>>>

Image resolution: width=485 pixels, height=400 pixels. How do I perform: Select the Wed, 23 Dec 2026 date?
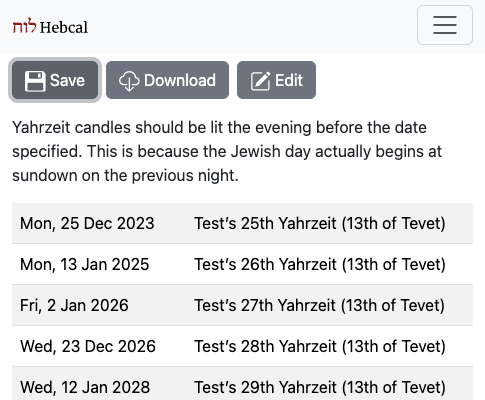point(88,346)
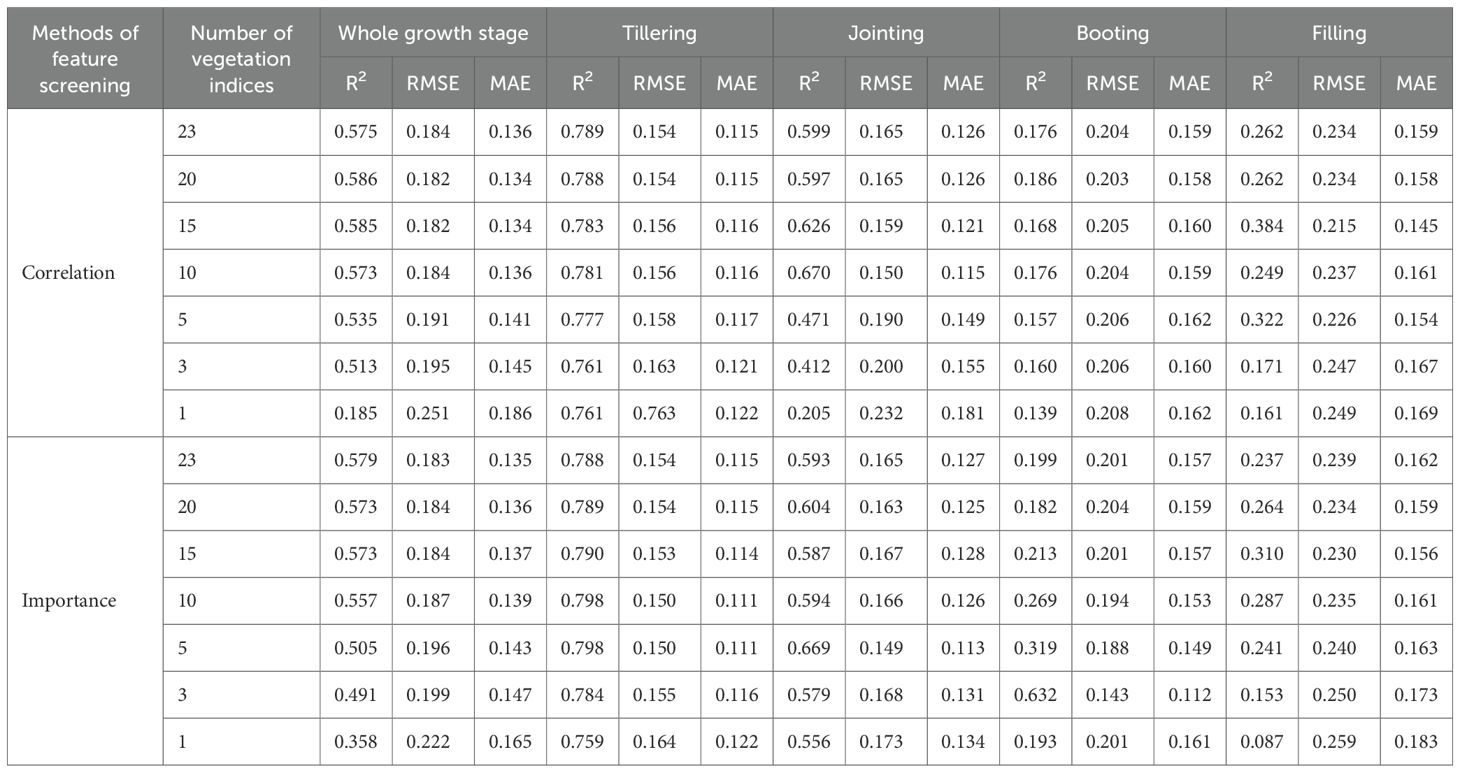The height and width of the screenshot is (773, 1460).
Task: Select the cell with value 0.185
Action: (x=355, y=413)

<<<

● Exercise:
Copy out all of the entries exactly as they stand, with no pictures in your copy.

● Solution to this problem:
Image resolution: width=485 pixels, height=400 pixels. How do I perform: Select the Wed, 23 Dec 2026 date?
point(88,346)
The height and width of the screenshot is (773, 1460).
Task: Select the cell with value 0.185
Action: (x=355, y=413)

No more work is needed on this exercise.